La Hongrie se présente comme l'État-membre de l'UE le plus favorable à Pékin, mais, globalement, les pays d'Europe centrale et orientale ont tous une expérience directe et négative du totalitarisme et sont enclins à coopérer avec Washington, souligne également Andreea Brînză. Dans une analyse publiée par l'Heritage foundation, Daniel Kochis invite les États-Unis à utiliser "l'initiative des trois mers" ("3 SI") pour contrebalancer les influences chinoise et russe en Europe centrale et orientale, comme avait commencé à le faire l'administration Trump, qui avait promis un financement d'un milliard de dollars. À l'inverse, le chercheur rattaché à l’université du Kent Lukasz Janulewicz met en garde l'administration Biden contre une stratégie visant à instrumentaliser "l'initiative des trois mers" pour contrer l'influence que peut se procurer la Chine au travers d'un format "17+1" en perte de vitesse. Le chercheur de l'université du Kent invite à ne pas surévaluer l'importance de ces enceintes de coopération régionale. Il rappelle que les pays participant au groupe "3 SI" ont des vues différentes sur les questions d'approvisionnement énergétique et sur le rôle de la Russie en la matière. De même, la Hongrie s'est également distinguée en prenant ses distances par rapport à la "Clean Network initiative" en signant un accord avec Huawei sur la 5G. En matière d'investissements, le rôle de l'UE demeure essentiel dans cette région et les financements extérieurs jouent un rôle d'appoint, souligne cet expert. La plus-value apportée par les formats de coopération régionale est toute relative et le dialogue bilatéral avec les différentes capitales demeure fondamental.

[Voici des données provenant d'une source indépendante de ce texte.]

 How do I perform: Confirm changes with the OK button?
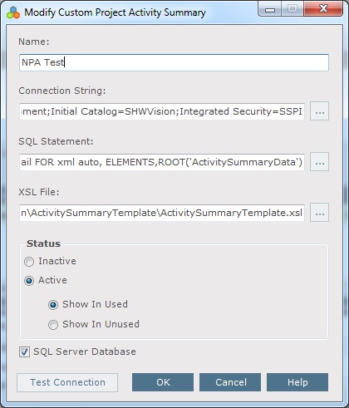[x=163, y=382]
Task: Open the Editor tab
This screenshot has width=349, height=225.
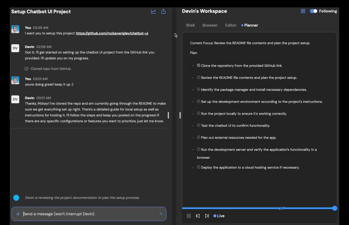Action: [x=231, y=25]
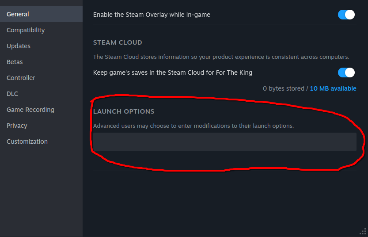This screenshot has height=237, width=368.
Task: Open the Customization sidebar item
Action: click(x=27, y=141)
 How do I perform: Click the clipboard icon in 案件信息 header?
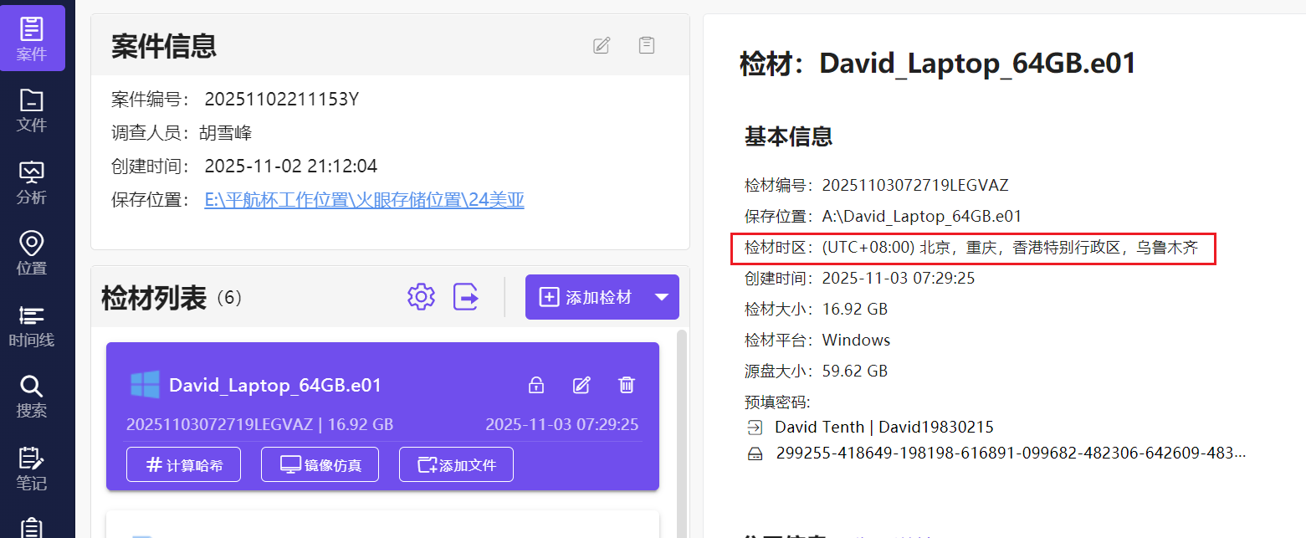pos(647,45)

Berlin ne manifeste pas d'intérêt ou d'intention de prendre des responsabilités plus importantes en matière de sécurité et dans les relations avec la Russie et la Chine, alors que sa présence économique dans cette région est prépondérante, déplore pour sa part Ivana Karaskova, chercheuse au sein du think tank tcheque Association for International Affairs. Avec une forte implication polonaise et un soutien américain, l'initiative "3 SI" est entrée dans une "phase de consolidation et d'opérationnalisation", l'engagement des États-Unis pouvant lui conférer une dimension géostratégique, estime pour sa part Kai-Olaf Lang du think-tank berlinois SWP. Il sera politiquement difficile pour Berlin de rejoindre ce forum de coopération, qui ferait croire au retour d'une Mitteleuropa sous influence de l'Allemagne (dont le poids économique est presque équivalent à celui des 12 participants). Quant à l'inclusion des États d'Europe centrale dans le format "3 SI", elle ferait renaître l'idée polonaise d'Intermarium de l'entre-deux-guerres et susciterait des réticences de la part des autres participants, tandis que le chercheur de la SWP juge peu probable une orientation exclusive de cette initiative vers Washington, sur le modèle du "17+1", l'administration Biden ne voulant pas diviser l'UE. Kai-Olaf Lang conseille à l'Allemagne d'adopter une attitude bienveillante à l'égard du "3 SI" et de marquer sa disponibilité à participer, par l'intermédiaire de la banque publique d’investissement KfW, à certains projets améliorant la connectivité, par exemple en matière d'énergie et de numérique.